At first I though of a more complex approach that involves depth buffer, but then realized that just killing pixels should be enough. Here's my original though (but the above one is simpler and more efficient):
- have two input images
- clear screen and depth buffer
- draw the two images to the screen (i.e. full screen quad with two textures set up), with a fragment shader that computes abs(texel1-texel2), and kills the pixel (discard in GLSL) if the pixels are different. Draw the quad so that it's depth buffer value is something close to near plane.
- after this step, depth buffer will contain small depth values for pixels that are the same, and large (far plane) depth values for pixels that are different.
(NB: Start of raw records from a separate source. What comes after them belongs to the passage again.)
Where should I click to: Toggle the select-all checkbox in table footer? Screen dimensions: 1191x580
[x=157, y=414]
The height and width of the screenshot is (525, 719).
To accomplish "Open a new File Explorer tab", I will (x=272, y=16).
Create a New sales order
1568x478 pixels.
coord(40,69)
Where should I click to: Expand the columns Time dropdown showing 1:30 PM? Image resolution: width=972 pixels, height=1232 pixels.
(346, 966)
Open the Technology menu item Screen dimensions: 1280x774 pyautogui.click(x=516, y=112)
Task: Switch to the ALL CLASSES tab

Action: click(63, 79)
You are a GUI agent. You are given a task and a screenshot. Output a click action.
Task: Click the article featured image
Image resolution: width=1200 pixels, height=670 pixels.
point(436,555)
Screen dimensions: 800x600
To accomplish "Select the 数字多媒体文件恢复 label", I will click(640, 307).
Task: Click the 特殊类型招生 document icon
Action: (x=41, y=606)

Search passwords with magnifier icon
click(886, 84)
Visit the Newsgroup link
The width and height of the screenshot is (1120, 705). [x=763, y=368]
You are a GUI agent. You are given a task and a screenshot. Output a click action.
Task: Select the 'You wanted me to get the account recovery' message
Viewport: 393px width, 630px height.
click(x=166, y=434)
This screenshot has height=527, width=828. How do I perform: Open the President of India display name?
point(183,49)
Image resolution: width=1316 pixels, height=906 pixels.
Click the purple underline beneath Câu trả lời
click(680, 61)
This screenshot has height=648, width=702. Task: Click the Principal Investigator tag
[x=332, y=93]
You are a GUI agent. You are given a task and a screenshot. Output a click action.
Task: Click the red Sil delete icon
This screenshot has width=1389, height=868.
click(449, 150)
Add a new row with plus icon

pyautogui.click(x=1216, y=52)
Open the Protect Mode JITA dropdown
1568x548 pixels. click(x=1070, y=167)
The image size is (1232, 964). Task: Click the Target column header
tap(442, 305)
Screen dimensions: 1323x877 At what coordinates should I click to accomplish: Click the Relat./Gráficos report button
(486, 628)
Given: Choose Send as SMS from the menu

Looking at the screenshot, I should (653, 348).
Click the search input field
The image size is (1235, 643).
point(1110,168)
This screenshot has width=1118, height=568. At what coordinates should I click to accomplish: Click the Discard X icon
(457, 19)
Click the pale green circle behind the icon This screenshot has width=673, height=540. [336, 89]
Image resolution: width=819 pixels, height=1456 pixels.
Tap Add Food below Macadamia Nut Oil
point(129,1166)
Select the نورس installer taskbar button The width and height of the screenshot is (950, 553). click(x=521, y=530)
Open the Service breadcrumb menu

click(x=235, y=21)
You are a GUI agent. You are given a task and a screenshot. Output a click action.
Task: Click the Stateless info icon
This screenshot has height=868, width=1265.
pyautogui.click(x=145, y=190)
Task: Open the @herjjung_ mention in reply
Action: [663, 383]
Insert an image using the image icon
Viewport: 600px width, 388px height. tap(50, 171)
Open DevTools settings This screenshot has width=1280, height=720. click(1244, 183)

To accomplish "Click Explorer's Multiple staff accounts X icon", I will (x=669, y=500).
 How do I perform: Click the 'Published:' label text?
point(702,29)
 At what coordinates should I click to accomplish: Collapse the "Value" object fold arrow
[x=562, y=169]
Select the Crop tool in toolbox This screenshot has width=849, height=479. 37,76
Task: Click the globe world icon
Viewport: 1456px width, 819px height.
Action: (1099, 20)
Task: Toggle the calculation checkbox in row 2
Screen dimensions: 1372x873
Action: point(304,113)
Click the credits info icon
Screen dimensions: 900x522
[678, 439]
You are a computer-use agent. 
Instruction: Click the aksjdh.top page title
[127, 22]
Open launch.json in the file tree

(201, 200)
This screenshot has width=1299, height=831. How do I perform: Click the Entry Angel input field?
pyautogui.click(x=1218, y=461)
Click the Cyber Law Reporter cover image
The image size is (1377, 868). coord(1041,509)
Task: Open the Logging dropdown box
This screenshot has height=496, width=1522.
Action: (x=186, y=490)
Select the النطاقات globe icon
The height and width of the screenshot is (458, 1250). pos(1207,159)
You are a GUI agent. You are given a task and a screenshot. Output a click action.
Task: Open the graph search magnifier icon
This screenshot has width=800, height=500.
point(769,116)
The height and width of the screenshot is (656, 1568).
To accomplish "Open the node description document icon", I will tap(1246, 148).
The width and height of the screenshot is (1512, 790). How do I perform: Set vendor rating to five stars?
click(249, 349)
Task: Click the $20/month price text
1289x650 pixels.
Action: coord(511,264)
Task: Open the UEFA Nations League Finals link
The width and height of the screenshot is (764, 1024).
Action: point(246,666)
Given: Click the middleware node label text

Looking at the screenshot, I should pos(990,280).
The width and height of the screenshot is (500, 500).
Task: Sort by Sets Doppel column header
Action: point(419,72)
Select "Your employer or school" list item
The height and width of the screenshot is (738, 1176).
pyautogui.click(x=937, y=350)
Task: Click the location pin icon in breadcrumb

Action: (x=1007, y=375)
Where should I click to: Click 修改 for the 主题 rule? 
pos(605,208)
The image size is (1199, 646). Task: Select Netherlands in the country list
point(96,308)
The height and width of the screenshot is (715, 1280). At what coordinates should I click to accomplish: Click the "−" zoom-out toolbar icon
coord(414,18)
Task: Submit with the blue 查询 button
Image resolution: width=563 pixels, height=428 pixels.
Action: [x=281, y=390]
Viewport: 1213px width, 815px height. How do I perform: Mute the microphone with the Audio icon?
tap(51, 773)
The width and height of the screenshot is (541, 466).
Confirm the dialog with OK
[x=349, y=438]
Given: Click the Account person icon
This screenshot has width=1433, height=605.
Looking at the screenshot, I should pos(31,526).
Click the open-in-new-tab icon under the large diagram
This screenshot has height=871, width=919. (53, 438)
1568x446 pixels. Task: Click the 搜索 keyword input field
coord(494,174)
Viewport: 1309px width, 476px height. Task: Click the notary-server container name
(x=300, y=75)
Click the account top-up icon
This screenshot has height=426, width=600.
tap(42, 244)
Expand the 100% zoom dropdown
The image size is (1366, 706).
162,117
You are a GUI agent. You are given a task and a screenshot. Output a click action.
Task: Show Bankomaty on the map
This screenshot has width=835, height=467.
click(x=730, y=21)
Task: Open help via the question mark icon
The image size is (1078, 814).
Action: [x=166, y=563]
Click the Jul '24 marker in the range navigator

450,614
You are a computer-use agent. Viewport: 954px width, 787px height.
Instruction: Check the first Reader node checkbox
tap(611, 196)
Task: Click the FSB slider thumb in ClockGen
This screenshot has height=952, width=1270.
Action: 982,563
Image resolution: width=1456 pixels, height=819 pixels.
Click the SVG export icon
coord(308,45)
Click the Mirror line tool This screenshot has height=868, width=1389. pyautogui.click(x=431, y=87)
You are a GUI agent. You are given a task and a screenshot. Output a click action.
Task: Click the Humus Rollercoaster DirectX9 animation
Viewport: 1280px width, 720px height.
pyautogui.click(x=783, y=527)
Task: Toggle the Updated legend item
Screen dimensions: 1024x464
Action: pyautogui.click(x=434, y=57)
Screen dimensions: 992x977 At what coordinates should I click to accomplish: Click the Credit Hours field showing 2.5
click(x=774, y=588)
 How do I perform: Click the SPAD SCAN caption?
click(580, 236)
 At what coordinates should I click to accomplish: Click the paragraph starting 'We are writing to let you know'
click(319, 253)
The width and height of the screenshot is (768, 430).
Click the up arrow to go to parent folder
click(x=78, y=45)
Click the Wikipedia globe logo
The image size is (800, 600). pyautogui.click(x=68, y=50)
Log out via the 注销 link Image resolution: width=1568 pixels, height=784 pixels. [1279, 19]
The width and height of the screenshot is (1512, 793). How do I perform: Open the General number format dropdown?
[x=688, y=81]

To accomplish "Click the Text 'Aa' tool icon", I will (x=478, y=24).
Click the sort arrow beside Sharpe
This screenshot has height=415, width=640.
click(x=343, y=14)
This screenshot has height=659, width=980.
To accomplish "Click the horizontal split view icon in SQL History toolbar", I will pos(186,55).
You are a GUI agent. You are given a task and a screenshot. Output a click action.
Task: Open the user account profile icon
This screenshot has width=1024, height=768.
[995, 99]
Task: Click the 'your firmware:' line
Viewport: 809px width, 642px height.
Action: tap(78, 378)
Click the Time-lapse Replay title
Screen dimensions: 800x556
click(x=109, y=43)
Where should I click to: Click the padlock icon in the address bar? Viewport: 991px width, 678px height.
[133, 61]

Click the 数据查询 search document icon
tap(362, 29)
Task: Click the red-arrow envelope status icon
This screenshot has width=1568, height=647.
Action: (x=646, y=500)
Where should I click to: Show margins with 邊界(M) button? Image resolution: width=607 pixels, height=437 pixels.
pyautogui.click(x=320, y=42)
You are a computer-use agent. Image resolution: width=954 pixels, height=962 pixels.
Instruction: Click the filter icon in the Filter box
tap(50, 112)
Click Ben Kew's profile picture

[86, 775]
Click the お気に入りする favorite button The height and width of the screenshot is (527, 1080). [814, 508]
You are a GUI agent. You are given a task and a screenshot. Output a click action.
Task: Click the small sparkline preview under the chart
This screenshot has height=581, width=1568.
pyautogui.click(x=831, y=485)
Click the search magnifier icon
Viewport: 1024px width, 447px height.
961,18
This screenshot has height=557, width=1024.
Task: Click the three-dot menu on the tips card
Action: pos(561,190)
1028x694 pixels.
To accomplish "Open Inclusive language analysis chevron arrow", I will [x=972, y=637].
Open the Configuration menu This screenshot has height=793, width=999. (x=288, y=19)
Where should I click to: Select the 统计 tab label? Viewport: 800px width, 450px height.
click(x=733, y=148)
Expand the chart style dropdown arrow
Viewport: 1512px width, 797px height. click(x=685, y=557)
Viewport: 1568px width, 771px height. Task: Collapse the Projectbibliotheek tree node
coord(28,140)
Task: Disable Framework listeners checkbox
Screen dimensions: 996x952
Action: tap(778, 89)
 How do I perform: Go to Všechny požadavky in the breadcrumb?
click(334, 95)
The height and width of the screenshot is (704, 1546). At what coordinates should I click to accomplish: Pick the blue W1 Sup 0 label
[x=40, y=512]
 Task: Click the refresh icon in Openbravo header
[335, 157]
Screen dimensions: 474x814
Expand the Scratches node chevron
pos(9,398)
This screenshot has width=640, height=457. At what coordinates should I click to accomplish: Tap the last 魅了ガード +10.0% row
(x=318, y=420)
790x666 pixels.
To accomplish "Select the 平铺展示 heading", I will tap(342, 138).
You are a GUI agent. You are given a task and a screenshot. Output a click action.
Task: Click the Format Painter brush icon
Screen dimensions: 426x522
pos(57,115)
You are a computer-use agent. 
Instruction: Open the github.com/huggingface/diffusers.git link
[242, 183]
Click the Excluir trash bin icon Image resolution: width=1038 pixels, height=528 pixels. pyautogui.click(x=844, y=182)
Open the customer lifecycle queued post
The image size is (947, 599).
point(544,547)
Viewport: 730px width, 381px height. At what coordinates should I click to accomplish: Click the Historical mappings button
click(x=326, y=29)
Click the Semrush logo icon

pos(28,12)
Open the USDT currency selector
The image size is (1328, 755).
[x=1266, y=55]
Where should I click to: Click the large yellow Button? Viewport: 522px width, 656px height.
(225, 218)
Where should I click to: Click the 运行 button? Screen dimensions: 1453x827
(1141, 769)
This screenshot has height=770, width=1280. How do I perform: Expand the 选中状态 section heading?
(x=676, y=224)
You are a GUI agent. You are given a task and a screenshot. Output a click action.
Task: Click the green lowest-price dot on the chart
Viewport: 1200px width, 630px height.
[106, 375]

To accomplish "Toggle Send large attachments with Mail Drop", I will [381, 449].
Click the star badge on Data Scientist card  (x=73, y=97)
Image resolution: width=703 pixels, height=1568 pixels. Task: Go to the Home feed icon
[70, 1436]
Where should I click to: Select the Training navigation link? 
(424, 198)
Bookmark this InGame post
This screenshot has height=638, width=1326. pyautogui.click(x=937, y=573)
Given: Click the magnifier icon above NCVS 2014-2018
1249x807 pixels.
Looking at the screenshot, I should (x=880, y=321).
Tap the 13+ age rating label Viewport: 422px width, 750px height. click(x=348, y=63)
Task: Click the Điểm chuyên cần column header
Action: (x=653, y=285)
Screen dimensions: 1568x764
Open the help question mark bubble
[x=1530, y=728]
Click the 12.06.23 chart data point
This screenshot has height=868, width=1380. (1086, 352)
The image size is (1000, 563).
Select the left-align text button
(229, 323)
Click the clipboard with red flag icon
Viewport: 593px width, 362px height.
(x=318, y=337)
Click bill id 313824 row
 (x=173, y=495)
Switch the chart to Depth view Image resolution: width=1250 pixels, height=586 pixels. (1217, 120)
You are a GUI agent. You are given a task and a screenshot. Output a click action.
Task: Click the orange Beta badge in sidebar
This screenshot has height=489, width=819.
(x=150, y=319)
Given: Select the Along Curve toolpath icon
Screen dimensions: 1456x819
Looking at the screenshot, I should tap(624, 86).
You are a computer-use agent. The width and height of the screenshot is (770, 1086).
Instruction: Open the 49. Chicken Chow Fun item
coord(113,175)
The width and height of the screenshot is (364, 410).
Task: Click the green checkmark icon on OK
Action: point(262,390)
- turn on occlusion query, and draw another full screen quad with depth closer than far plane, but larger than the previous quad.
- get number of pixels that passed the query. For pixels that are the same, the query won't pass (depth buffer is already closer), and for pixels that are different, the query will pass. You'd use SAMPLES_PASSED_ARB to get this. There's an occlusion query example at CodeSampler.com to get your started.
Of course all this requires GPU with occlusion query support. Most GPUs since 2002 or so do support that, with exception of some low-end ones (in particular, Intel 915 (aka GMA 900) and Intel 945 (aka GMA 950)).